Fig. 5. Clustering of apical proteins is regulated by local actin dynamics.

(A) LifeAct-GFP and ezrin-RFP dynamics with or without blebbistatin treatment during polarization. Arrowheads indicate the merging of ezrin clusters during actin polymerization. Scale bar, 1 μm. N = 5 cells for each condition. N = 3 experiments. Blebbistatin treatment did not prevent the clustering of actin or ezrin proteins. (B) LifeAct-GFP and ezrin-RFP localization in mid eight-cell stage embryos treated with DMSO (control) and CK666. Scale bars, 5 μm. (C) Ezrin cluster size in cells treated with DMSO or CK666 in (B). ****P < 0.0001, Mann-Whitney U test. More than 1500 clusters were measured in each condition, N = 2 experiments. (D) F-actin and ezrin-RFP localization in late four-cell-stage embryos expressing ezrin-RFP only, or with Tfap2c+Tead4 treated with or without CK666. (E) Ezrin cluster size in (D). ****P < 0.0001, Kruskal-Wallis test. More than 1100 clusters were calculated in each condition, N = 2 experiments. (F) Experimental strategy for RNA-seq. (G) Heatmap showing the expression of selective cytoskeleton regulators downstream of Tfap2c and Tead4. (H) LifeAct-GFP and ezrin-RFP localization in dsGFP or dsArpc1b injected embryos. (I) Polarized cell numbers in dsGFP and dsArpc1b groups.

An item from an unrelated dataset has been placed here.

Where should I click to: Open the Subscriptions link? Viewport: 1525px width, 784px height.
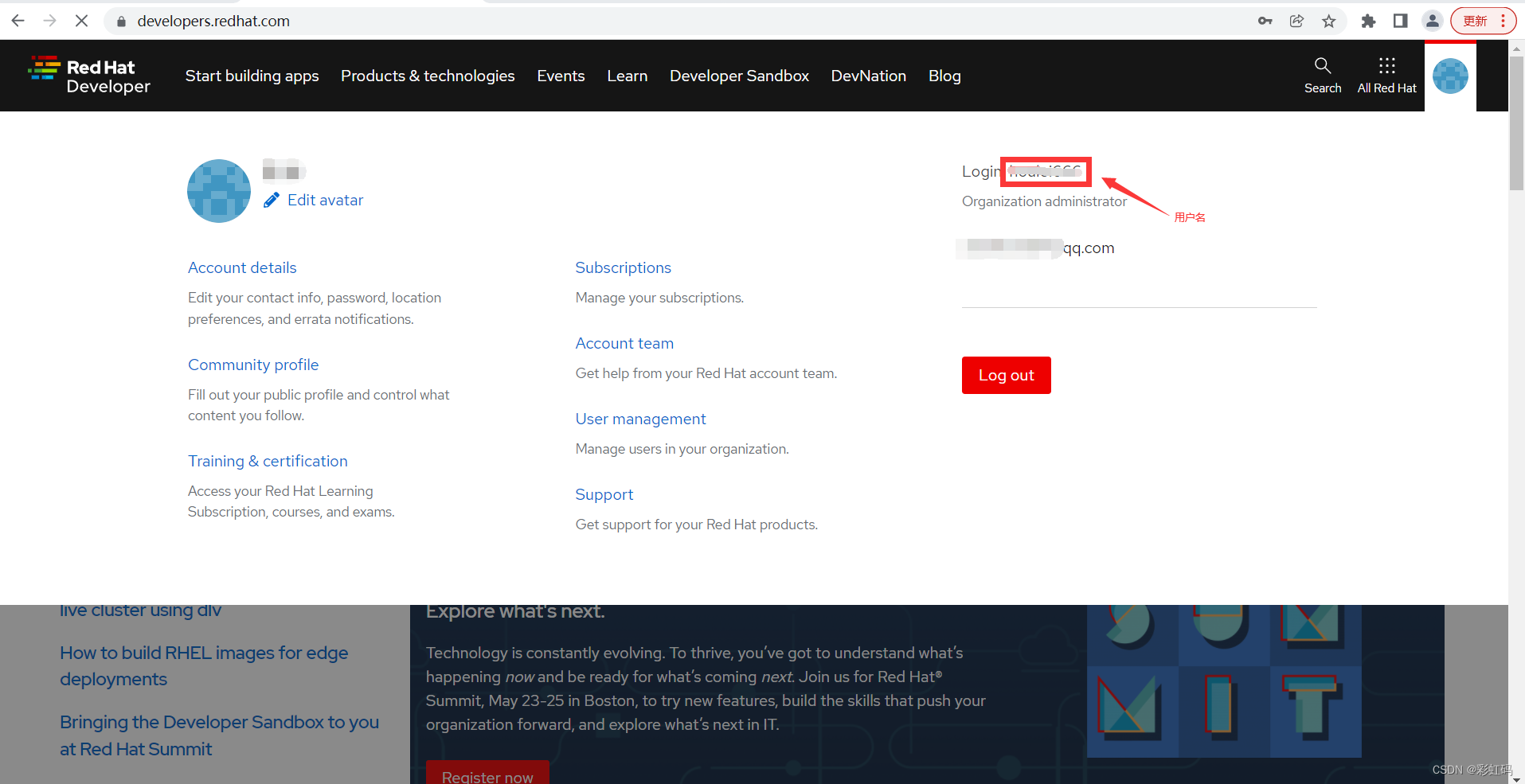coord(623,267)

Numbers within bars represent cell number. ***P < 0.001, Fisher’s exact test. (J) Ezrin-RFP apical enrichment in dsGFP or dsArpc1b cells. Each dot represents a cell. ***P < 0.001, Student’s t test. (K) LifeAct-GFP and ezrin-RFP localization in different conditions. Squares indicate magnified regions (right). (L) Number of cells showing apical protrusions in (K). Scale bars, 15 μm.